Why Mental Health Matters to Me

Feeling good today.

Feeling good today.

It’s World Mental Health Day today and I’d like to reflect on why mental health matters to me.

Through my 6+ plus years at UBC, my mental health has dipped, peaked, crashed, and soared, and dipped, peaked, crashed, and soared. Many times over. I’m one of the many who’s only just started deeply considering mental health. How complex it is. I mean, what else would it be, I guess? We ARE complex.

Even today, as the wind and rain whipped the leaves through my hair as I walked across campus, I thought about how strange it is that we separate physical and mental health. That we treat complications of physical health as if they have no mental or emotional or spiritual effects. And vice versa. That we treat the complications of mental health as if they have no physical effects.

I live with a few chronic “physical” conditions and believe me, they affect my mental health. I spend many a morning staring at the wall for an hour, cocooned in my duvet, wrapped tight around me, not wanting to get up. Because if I get up, I have to do stuff. Wash my face, do the dishes, go to work, write a short story for class, do all them life things. I spend the hour thinking, Maybe I won’t go to work today. No I have to go to work. No I don’t. Yes you do. No you don’t. Just say you’re sick. But you like your job. I have four. And you need the money. Well, maybe I won’t go to class then.

I feel safe in my bed. Because I feel physically good in my bed. The second I get up is the second the possibility of not feeling physically good becomes, well, a possibility. But I know that staying in bed too long actually makes me feel worse. So, I get up.

It’s a battle. But one I’m willing to wage. And one I am lucky that I can wage. I have loving friends and family. I have my social media family, a real, very special thing. I have a roof over my head. I have easy access to food, water, medical care.

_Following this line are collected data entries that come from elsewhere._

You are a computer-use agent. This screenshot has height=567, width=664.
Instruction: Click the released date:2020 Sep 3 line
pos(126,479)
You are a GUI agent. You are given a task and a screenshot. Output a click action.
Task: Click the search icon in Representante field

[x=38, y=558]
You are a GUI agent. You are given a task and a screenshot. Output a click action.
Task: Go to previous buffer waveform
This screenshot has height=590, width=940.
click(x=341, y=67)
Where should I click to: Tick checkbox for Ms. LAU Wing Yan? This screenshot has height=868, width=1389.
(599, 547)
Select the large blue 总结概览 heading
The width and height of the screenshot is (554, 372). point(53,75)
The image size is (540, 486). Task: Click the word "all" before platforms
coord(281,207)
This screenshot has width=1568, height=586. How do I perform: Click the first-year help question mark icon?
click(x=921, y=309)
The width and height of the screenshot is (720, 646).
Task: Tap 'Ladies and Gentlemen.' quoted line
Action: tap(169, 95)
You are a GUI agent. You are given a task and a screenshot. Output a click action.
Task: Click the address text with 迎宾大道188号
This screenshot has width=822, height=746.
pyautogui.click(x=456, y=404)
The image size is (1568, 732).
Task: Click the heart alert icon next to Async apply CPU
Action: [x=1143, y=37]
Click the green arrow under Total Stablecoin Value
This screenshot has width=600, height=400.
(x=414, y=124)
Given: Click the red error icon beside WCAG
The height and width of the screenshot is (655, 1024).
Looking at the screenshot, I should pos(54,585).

Today, as I crossed UBC’s Main Mall and I looked at the wild mountains and soft metallic of the stormy sea, I saw a guy standing up on one of the ledges there, like I do, to get the best, unadulterated, huge view. I wondered what he was thinking. I wondered if he went there like I did to gain perspective, to breathe in the spiritual enormity and ancientness of this place, to remind myself I could be okay, that healing and triumph was possible.

So, today on World Mental Health Day, I invite you to start to think about what makes you feel healthy and to share it with me. What does health mean to you as a student? Where do you go on campus to feel well? What challenges have you faced and what do you need to face them? I’d love to know!